First, the "deliberate indifference" standard applies to instances in which defendants act with deliberate indifference to a serious threat to inmates health or safety in violation of the Eighth Amendment. "Deliberate indifference" has no applicability to an allegation that the prison account system works an unconstitutional "taking" with respect to the interest on such accounts. As the court stated in its review of plaintiff's original complaint, the Fifth Amendment provides that "private property [shall not] be taken for public use without just compensation." U.S. Const. Amend. V. In order to state a claim under the Takings Clause, a plaintiff must first establish that he possesses a constitutionally protected property interest. See Ruckelshaus v. Monsanto Co., 467 U.S. 986, 1000-01 (1984); McIntyre v. Bayer, 339 F.3d 1097, 1099 (9th Cir. 2003).
Further, as plaintiff was also advised when the court dismissed his original complaint with leave to amend, while pro se litigants have the right to plead and conduct their own cases personally, see 28 U.S.C. § 1654, pro se litigants have no authority to represent anyone other than themselves. See Cato v. United States, 70 F.3d 1103, 1105 n. 1 (9th Cir. 1995); C.E. Pope Equity Trust v. United States, 818 F.2d 696, 697 (9th Cir. 1987). However, plaintiff has not set forth facts to show that he, individually, has suffered any injury. Not only has the court granted plaintiff in forma pauperis status in this case and has not required him to pay an initial filing fee because his inmate account lacked sufficient funds, but the court takes judicial notice of another case: Crozier v. Masto, et al., 3:10-cv-00371-HDM-RAM, in which plaintiff filed a motion for relief from paying an installment of the filing fee in the amount of $15.08 because he had a balance in his inmate account of only $.37. Accordingly, it is not possible for plaintiff to demonstrate an injury — that is. that his account even arguably would have any interest, minus his share of the cost of administering the Prisoners Personal Property Fund, to which he was entitled. Plaintiff has not alleged any deprivation of his constitutional rights, and therefore, his amended complaint must be dismissed.
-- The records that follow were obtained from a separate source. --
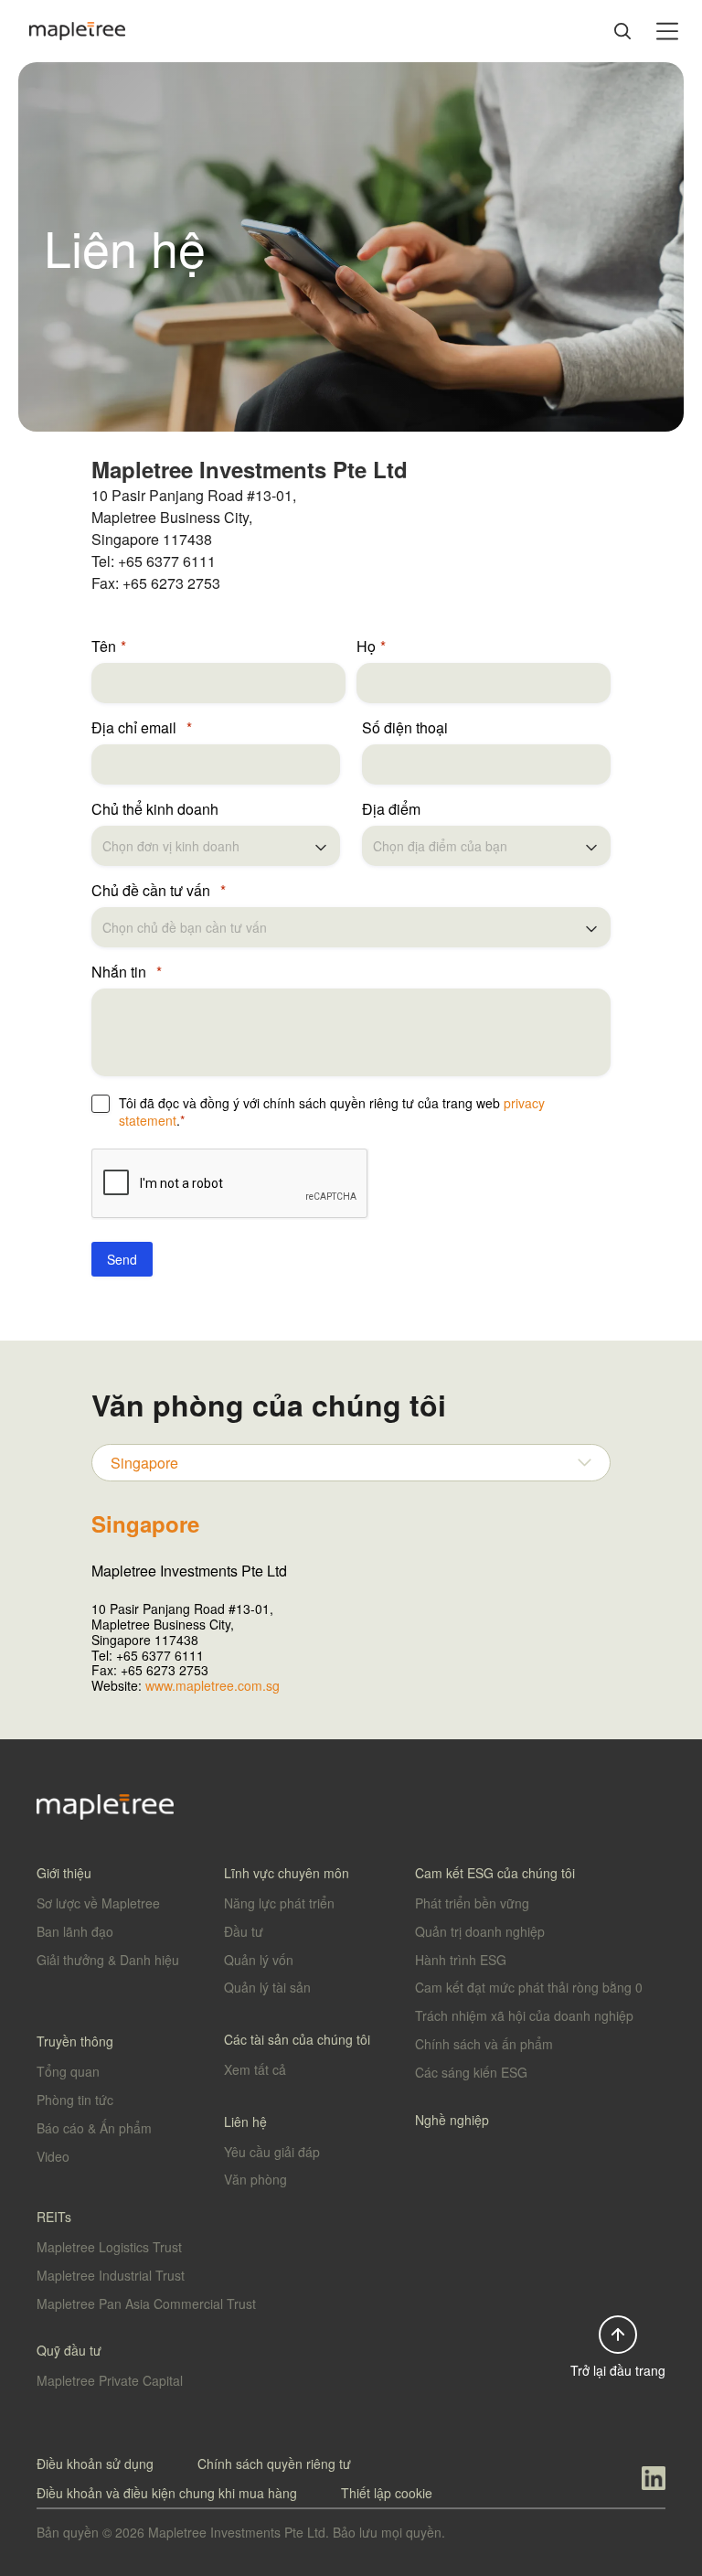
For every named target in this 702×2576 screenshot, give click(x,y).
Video (53, 2156)
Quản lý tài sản (267, 1987)
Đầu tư (243, 1931)
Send (122, 1259)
Plaintiff will not be granted further leave to amend, as it is clear that such amendment would be futile.
III. Conclusion
IT IS THEREFORE ORDERED that plaintiff's first amended complaint (docket #9) is DISMISSED with prejudice and without leave to amend for failure to state a claim for which relief may be granted.
IT IS FURTHER ORDERED that plaintiff's motion for stay on proceedings pending Ninth Circuit Court of Appeals Decision (docket #7) is DENIED as moot.
IT IS FURTHER ORDERED that the Clerk shall enter judgment accordingly and close this case.
DATED this 29th day of November, 2010.